Stock Trading Algorithm on top of Market Event Study

Reading Time: 7 minutes

This post is the result of the first six weeks of class from the Computational Investing course I’m currently following on Coursera. The course is an introduction to Portfolio Management and Optimization in Python and lays the foundations for the second part of the track which wil deal with Machine Learning for Trading. Let’s move quickly to the core of the business.

The question I want to answer with is the following:

  • Is it possible to exploit event studies in a trading strategy?

First of all we should clarify what an event study is. As Wikipedia states, an event study is a statistical method to assess the impact of an event on the value of a firm. This definition is very broad and can easily incorporate facts directly concerning the company (i.e. private life of the CEO, merging with other firms, confidential news from insiders) or anomalous fluctuactions in the price of the stock. I naively (and maybe incorrectly) categorized events regarding a company into these two types, news related and market related, but there should be no difference as they are generally tigthly correlated. In any case, as it is not easy to have access and parse in real time news feeds we will focus on market related events, meaning that in the rest of the post an event must be intended as an anomalous behavior in the price of the stock whose consequences we could exploit to trade in a more efficient way.
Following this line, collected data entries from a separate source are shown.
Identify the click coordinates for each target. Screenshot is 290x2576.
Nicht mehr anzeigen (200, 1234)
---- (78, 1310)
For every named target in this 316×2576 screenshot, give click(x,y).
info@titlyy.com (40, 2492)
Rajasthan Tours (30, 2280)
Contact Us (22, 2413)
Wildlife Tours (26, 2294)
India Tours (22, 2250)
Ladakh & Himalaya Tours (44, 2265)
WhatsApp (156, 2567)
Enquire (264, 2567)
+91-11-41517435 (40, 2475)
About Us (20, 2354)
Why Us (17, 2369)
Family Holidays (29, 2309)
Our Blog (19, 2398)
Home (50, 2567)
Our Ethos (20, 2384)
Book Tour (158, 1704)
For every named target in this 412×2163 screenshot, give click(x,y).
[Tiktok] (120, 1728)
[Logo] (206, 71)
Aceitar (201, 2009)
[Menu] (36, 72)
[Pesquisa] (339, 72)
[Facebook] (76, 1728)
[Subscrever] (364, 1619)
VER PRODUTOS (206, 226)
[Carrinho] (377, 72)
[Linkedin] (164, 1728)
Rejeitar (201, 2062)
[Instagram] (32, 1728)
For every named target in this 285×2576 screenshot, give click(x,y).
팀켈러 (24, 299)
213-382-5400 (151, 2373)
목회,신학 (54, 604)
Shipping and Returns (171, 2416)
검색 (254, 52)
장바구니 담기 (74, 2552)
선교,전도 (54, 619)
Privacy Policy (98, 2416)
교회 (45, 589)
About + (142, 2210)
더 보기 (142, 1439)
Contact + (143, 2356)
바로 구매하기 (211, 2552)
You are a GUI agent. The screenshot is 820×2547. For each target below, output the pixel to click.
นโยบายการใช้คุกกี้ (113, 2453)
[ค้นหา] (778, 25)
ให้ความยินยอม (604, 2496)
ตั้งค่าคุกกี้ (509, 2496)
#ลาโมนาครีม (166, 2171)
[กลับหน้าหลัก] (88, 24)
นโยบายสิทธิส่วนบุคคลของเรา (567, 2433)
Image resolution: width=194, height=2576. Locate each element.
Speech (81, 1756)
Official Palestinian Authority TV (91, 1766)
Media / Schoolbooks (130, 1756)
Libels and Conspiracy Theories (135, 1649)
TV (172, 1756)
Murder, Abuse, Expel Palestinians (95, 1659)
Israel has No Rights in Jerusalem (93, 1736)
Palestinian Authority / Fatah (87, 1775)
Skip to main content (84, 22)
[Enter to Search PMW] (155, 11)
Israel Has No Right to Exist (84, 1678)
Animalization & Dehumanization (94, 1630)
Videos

Now that we have properly defined an event we can go back to the beginning and think a little bit more about what study an event really means. To understand it let’s walk through a complete example and suppose that we have an event whenever the closing price of a stock at the end of day i  is less than 10$ whilst  at the end of day i-1 was more than 10$. Thus we are examining a significant drop in the price of the stock. Given this definition the answer is: what does it statistically happen to prices of stocks experiencing those kind of fluctuations? Is there a trend that could be somehow exploited? The reason at the base of these questions is that if we knew in advance that a stock followed a specific pattern as a consequence of some event we could could adjust our trading strategy accordingly. If statistics suggests that the price is bound to increase maybe it is a good idea to long the shares whether in the opposite case the best decision is to short.

In order to run an even study we take advantage of the EventProfiler class inside the QSTK library. This class allows us to define an event and then, given a time inerval and a list of stocks, it works in the following way: it scrolls firm after firm and whenever it finds an event sets that day day as day 0. Then it goes 20 days ahead and 20 days before the event and saves the timeframe. After having analyzed all the stocks it aligns the events on the day 0, averages all the prices before and after and scales the result by the market (SPY). The output is a chart which basically answers this question: what happens on average when the closing price of a stock at the end of day i  is less than 10$ whilst  at the end of day i-1 was more than 10$? The test period was the one between 1 January 2008 and 31 December 2009 (in the middle of the financial crisis), while the stocks chosen were the 500 contained in the S&P index in 2012. The graph is shown below and the following information can be extracted: first, 461 such events were registered during the investigated time frame. Second, on the day of the event there is a drop of about 10% in the stock price w.r.t the day before. Third, the price seems to recover after day zero, even though the confidence intervals of the daily increase are huge. SPY2012_10$

 Now the idea is the following. If the observed behavior is respected what we can do is build a trading strategy consisting in buying on the day of the event and selling let’s say after 5 days (we don’t want to hold too long despite the price increasing almost monotonically). Just to recap here you find the whole pipeline from event definition to portofolio assessment.

trade

Now that we have a plan let’s dive into the code (you can find all the code on Github).

# import statements
import pandas as pd
import numpy as np
import math
import copy
import sys
import matplotlib.pyplot as plt
from pylab import *
import QSTK.qstkutil.qsdateutil as du
import datetime as dt
import QSTK.qstkutil.DataAccess as da
import QSTK.qstkutil.tsutil as tsu
import QSTK.qstkstudy.EventProfiler as ep
# save the marketsim() function as marketsim.py
from marketsim import marketsim

First of all I’ll introduce one after the other the two main functions.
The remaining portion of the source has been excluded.